4 Questions to Make Your Organization and People Better_3x5 Leadership

A number of weeks ago, I asked readers for feedback about the blog through an online survey. I greatly appreciate your time and for sharing your honest thoughts. The #1 piece of feedback centered on practical application, how to materialize the ideas shared through each blog post. Many claimed they appreciated the amount of application found in the posts; others voiced a desire for even more. Message received; this post is strictly application and I will continue to maintain appropriate doses of practical application as I continue to write. Again, thanks for the feedback!

In the US Army, there is an unpopular, but necessary unit duty called Staff Duty. For those not familiar, this 24-hour shift encompasses non-commissioned officers (NCOs) and junior officers serving as the unit commander’s representative for any issue that arises during their tour of duty. This duty is shared by the junior and mid-level leaders within the organization, where most NCOs and officers complete a staff duty tour once every month to quarter. Responsibilities include receiving and escorting VIPs, receiving and managing notices to Soldiers from external agencies (such as the Red Cross), inspecting the unit areas for good order and discipline, managing any emergency that occurs that day (such as barracks maintenance emergencies), and anything else the commander deems necessary. Other military services have a similar duty, such as the Navy’s officer on watch. At the United States Military Academy (USMA), my current assignment, cadet sophomores fulfill this duty for each cadet company, known as the Cadet in Charge of Quarters (CCQ).

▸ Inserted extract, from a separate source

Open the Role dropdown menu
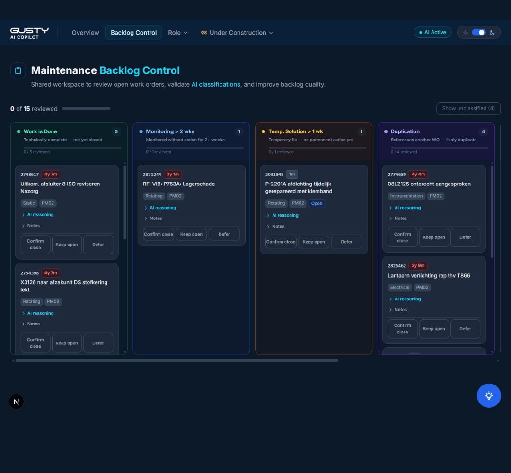 tap(177, 32)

Often, this duty is viewed as a check-the-block event, where you conduct your duties, try and stay awake and engaged during your shift, and count the hours until your replacement arrives. However, I’ve come to realize that there is a lot of potential to incorporate leader development into staff duty-like shift assignments. Especially as a current Tactical Officer of USMA cadets, where I get limited touchpoints with cadets each day, I wanted to incorporate some form of leader development into this typically monotonous task.

My approach to implementing leader development into my CCQ has been to assign a short writing assignment; this can be easily applied to Army staff duty, Navy officer on watch, or any sort of organizational representative shift work you have, such as at a fire or police station.

During a cadet’s CCQ shift, I require them to type out answers to the following four questions and email them to me before their shift is over. I do not specify response length or any other guidance beyond just sharing their honest, personal thoughts. The four questions I ask USMA cadets on CCQ are:

  1. As a Cadet at “the world’s preeminent leader development institution,” what is the biggest personal leadership lesson that you have learned recently (last month or this semester)? Why is it important and how are you incorporating it into your personal leader behavior?
  2. Read or view one thing about leadership; this can be a blog post, an online article, a podcast, journal, book, video, etc. Share what you viewed, what you learned from it, and how you can apply it in the future as a cadet and/or Army officer. If you need recommendations for sources, some blog options include:
  3. What do you think is the single best thing about our company? What does it look like in Cadets’ attitude or behavior within the company? Why is it the best part?
  4. What is the one thing that our company needs to improve the most? Why do we need to improve this? Provide a recommended improvement plan to get better at this (don’t be afraid to assign responsibilities to certain positions, etc.).

These four questions offer a number of benefits for your organization and people. First, you get bottom-up feedback on your organization, which is often hard to get; it’s a way to help keep a pulse on what’s going on in your organization. Since it is done behind a computer screen, rather than face-to-face, you tend to get more honest and well-thought-out responses. Second, by asking what they’re learning, it forces your people to conduct some deliberate reflection, which may not be a natural habit for them yet. Making them write out their thoughts encourages them to clarify and complete the ideas so they can best articulate it on paper. Finally, this encourages your people to learn something new about leadership; no matter the scope of the lesson learned or what they read, it gets them engaged in learning something about leadership.

These writing assignments have become very special to me. It is a personal daily highlight to read what my cadets share and learn. I make sure to personally respond to each email with a few thoughts: I thank them for sharing their thoughts, I comment and expand on at least one thing they wrote about, and I end by telling them I am proud of them and am grateful for having them on “the team.” I found that responding, and especially responding with these three topics, is just as important as the writing assignment itself. It lets the cadet know I read and care about what they shared and that they are adding value to our organization. Lastly, if a cadet shares positive feedback about other cadets or the chain of command in their feedback responses, I’ll forward the email to those particular people mentioned to let them know that others notice their efforts and that they are having a tangible impact on our organization.

These questions can easily be adapted to your own organizational context with some simple re-wording, but this is an easy leader development tool to apply within your own organization; it takes no added resources and little added demands on your time. Though you may get some initial eye-rolling about a mandatory writing assignment from your people, you’ll be amazed the impacts that this can have on your organization and people. After a summer of this so far, many cadets have come back saying that they really enjoyed it and look forward to taking this practice to their future organizations.

Though I reference USMA and the Army in this post, the above content represents my personal thoughts only and does not reflect that of the United States Military Academy or the US Army.